**PROBLEM TO WORK ON:**
Set down exactly, and only, the lines from the one with "Task: Click the Potassium" to the final line of the entries, both included.

--- START ---

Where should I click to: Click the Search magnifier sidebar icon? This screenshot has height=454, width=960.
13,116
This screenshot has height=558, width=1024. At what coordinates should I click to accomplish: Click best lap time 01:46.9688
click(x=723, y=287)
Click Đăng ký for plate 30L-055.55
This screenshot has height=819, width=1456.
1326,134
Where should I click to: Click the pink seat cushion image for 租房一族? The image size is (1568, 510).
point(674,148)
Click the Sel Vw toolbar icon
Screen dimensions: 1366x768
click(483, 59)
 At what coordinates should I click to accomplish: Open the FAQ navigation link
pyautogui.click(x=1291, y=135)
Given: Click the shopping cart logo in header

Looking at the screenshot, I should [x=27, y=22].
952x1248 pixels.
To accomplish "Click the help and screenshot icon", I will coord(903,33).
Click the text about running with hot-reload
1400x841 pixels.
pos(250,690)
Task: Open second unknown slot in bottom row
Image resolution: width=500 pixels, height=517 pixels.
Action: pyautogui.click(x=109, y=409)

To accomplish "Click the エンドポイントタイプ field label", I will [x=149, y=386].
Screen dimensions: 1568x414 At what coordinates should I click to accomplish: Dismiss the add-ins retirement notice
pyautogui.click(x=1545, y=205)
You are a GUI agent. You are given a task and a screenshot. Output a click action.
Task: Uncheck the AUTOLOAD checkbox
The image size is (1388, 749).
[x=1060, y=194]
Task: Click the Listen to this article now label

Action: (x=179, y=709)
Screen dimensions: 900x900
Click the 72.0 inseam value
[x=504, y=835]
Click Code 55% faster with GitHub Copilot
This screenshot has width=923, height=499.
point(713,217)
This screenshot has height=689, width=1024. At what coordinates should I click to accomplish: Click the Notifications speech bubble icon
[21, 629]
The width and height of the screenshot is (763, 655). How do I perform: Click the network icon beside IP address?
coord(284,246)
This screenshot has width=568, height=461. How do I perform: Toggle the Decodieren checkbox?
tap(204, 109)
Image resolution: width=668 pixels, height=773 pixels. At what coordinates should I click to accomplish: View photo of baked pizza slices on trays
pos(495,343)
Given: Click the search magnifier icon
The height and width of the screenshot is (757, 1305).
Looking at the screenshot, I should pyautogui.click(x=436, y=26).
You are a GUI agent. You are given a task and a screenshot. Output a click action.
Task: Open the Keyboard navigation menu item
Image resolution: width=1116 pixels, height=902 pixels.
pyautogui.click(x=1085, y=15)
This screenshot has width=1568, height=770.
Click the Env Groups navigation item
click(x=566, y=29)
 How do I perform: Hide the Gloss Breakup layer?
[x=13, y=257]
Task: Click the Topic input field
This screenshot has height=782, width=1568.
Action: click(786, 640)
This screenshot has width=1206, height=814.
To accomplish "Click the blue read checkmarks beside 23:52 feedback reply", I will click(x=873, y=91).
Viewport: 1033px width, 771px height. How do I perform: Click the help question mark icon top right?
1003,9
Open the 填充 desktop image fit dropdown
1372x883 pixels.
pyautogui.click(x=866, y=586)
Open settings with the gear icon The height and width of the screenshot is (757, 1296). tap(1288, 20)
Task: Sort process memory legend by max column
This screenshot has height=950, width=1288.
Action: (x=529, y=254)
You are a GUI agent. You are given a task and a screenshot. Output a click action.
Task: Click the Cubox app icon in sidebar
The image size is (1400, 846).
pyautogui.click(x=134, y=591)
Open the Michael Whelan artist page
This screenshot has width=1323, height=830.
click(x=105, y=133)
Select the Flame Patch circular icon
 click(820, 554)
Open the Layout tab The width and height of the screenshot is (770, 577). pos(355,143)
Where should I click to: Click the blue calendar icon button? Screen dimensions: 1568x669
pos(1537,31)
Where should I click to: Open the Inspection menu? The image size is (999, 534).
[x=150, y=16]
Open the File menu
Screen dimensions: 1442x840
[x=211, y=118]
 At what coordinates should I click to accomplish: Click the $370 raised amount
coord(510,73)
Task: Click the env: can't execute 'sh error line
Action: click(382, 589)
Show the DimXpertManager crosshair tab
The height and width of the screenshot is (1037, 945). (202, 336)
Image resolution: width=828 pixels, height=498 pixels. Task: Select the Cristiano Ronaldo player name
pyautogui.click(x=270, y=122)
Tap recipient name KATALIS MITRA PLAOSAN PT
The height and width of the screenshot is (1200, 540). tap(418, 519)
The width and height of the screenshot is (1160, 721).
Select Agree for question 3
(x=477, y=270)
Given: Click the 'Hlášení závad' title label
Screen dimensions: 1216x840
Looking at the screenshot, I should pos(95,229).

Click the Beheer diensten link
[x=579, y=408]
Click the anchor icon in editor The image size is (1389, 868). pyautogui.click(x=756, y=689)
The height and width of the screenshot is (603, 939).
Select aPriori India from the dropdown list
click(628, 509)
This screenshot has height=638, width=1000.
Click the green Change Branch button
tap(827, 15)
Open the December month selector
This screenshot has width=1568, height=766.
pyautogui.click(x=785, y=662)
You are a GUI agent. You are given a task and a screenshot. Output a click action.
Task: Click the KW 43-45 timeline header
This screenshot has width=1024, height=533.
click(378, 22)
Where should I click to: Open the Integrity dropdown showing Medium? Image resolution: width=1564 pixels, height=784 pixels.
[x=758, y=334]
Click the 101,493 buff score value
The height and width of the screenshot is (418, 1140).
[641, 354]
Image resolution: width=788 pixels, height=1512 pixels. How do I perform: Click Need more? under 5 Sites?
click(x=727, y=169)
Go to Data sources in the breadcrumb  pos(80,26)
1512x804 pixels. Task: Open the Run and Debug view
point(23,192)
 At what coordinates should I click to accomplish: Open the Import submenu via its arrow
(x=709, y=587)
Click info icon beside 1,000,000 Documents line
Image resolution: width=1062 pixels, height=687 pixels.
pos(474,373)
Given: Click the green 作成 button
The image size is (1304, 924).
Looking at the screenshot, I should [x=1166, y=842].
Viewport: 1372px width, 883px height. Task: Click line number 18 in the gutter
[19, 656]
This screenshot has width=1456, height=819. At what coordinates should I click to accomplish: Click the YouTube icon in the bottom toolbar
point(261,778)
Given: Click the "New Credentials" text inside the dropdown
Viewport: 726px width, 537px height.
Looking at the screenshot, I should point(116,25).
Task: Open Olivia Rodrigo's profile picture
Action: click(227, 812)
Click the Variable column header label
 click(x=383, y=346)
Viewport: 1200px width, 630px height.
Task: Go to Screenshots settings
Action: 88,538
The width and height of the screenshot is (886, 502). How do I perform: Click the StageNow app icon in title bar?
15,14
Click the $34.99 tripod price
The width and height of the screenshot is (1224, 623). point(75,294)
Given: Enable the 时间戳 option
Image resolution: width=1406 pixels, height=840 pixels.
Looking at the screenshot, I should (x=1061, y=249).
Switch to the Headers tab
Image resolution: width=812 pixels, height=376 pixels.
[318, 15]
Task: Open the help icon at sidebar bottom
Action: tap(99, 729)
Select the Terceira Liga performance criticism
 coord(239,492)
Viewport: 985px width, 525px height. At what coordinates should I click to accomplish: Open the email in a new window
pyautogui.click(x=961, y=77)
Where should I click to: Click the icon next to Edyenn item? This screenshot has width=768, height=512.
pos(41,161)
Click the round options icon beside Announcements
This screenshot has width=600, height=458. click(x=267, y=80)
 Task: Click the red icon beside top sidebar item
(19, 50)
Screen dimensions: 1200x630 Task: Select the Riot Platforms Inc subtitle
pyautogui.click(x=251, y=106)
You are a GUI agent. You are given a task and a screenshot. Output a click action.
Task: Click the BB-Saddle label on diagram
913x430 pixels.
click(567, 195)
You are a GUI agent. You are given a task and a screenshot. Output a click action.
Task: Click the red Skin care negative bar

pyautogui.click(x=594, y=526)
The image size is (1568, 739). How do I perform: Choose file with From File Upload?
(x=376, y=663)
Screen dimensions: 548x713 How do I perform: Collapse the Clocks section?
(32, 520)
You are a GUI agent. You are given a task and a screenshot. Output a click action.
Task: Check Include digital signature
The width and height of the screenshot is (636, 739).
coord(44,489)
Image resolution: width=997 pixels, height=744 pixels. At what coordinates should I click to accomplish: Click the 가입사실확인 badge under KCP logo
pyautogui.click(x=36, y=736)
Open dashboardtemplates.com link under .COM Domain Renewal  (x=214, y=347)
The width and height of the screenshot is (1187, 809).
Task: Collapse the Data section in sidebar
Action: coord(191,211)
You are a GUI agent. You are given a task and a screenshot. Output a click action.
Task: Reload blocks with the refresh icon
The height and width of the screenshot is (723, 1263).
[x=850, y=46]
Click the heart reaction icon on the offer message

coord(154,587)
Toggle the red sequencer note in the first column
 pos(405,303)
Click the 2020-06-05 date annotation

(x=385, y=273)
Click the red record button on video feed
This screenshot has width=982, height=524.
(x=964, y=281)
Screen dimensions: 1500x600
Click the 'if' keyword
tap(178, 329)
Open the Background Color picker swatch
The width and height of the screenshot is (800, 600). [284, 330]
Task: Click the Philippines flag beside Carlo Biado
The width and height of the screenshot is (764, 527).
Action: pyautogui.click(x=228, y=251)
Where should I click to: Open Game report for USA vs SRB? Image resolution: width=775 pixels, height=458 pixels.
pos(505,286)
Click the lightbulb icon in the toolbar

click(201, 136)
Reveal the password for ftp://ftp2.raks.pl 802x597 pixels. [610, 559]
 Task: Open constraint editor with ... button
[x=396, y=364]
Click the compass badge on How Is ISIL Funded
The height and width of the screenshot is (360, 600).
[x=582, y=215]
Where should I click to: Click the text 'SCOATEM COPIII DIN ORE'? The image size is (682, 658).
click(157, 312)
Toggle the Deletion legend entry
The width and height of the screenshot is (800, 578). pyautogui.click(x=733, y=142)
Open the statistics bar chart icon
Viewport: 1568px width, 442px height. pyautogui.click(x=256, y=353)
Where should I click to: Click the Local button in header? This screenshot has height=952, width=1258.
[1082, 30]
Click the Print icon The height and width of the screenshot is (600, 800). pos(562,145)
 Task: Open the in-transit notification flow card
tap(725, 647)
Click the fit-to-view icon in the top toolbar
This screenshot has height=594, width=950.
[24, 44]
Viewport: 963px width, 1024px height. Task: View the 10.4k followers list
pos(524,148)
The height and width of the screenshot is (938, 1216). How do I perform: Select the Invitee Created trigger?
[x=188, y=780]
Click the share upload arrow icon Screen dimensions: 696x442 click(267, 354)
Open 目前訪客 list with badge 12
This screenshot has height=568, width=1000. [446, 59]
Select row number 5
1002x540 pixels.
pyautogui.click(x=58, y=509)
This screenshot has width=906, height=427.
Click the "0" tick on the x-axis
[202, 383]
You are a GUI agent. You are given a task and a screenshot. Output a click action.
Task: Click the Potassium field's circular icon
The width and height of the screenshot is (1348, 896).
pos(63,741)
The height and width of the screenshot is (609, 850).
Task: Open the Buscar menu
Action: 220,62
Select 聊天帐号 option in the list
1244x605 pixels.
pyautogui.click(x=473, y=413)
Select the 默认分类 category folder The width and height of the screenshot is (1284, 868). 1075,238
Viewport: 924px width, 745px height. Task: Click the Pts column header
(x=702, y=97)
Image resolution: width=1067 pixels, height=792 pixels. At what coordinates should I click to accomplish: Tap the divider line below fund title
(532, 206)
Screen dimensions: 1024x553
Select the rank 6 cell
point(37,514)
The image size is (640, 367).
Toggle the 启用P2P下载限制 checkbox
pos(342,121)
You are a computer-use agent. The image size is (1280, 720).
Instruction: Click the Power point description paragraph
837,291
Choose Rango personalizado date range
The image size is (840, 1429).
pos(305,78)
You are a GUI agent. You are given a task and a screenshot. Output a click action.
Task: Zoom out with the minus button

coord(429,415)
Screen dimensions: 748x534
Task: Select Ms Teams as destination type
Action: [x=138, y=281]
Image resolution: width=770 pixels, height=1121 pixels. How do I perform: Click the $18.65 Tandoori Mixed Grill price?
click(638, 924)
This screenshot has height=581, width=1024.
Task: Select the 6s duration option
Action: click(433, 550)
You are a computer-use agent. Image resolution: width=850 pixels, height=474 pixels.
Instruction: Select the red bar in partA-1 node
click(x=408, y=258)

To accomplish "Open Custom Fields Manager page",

--- END ---

**TASK OUTPUT:**
Task: Click the Potassium field's circular icon
The width and height of the screenshot is (1348, 896).
pos(63,741)
The height and width of the screenshot is (609, 850).
Task: Open the Buscar menu
Action: 220,62
Select 聊天帐号 option in the list
1244x605 pixels.
pyautogui.click(x=473, y=413)
Select the 默认分类 category folder The width and height of the screenshot is (1284, 868). 1075,238
Viewport: 924px width, 745px height. Task: Click the Pts column header
(x=702, y=97)
Image resolution: width=1067 pixels, height=792 pixels. At what coordinates should I click to accomplish: Tap the divider line below fund title
(532, 206)
Screen dimensions: 1024x553
Select the rank 6 cell
point(37,514)
The image size is (640, 367).
Toggle the 启用P2P下载限制 checkbox
pos(342,121)
You are a computer-use agent. The image size is (1280, 720).
Instruction: Click the Power point description paragraph
837,291
Choose Rango personalizado date range
The image size is (840, 1429).
pos(305,78)
You are a GUI agent. You are given a task and a screenshot. Output a click action.
Task: Zoom out with the minus button

coord(429,415)
Screen dimensions: 748x534
Task: Select Ms Teams as destination type
Action: [x=138, y=281]
Image resolution: width=770 pixels, height=1121 pixels. How do I perform: Click the $18.65 Tandoori Mixed Grill price?
click(638, 924)
This screenshot has height=581, width=1024.
Task: Select the 6s duration option
Action: click(433, 550)
You are a computer-use agent. Image resolution: width=850 pixels, height=474 pixels.
Instruction: Select the red bar in partA-1 node
click(x=408, y=258)

To accomplish "Open Custom Fields Manager page",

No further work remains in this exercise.